FIGURE 12.

Expression of human PATE-like genes in different regions of the brain. A, upper panel, cDNAs prepared from different individual regions of the brain as indicated, were subjected to RT-PCR analyses. Expression analysis of the human PATE-like genes was performed with forward and reverse primers that always spanned an intron and the observed RT-PCR product at all times corresponded to the size expected of a spliced mRNA. For the ACRV1, PATE, PATE-M, PATE-DJ, and PATE-B genes, the forward and reverse primers were located in the first and third exons (coding for the signal peptide and cysteines 6-10, respectively). In addition, cDNAs derived from testes and prostate on the one hand and liver and placenta on the other hand were also analyzed for expression of the PATE-like genes and served as positive and negative controls, respectively. PCR was performed for 35 cycles.

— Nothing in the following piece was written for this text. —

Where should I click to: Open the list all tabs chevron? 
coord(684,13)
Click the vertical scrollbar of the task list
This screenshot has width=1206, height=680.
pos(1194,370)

Control for cDNA integrity was provided by the actin primers, as indicated, and expression analysis of the brain neuropeptide NPY served as a positive control for expression of a brain neuropeptide in specific regions of the brain. B, panel I, to assess the relative PATE-M expression levels in testis and cerebral cortex, a semiquantitative RT-PCR analysis was performed wherein samples were taken following 30, 33, 36, and 39 PCR cycles and subjected to agarose gel analysis. The fact that there are two differently sized PATE-M isoforms, each possessing a distinct duplex melting temperature, precluded real time PCR analysis for this gene. Panel II, to assess the generality of PATE-M gene expression in the brain, cDNA samples deriving from cerebral cortex and temporal lobe isolated from different individuals (i and ii) were subjected to PATE-M RT-PCR analysis. cDNAs prepared from testis (tes) and cerebral peduncle (c.p.) served as positive and negative controls, respectively.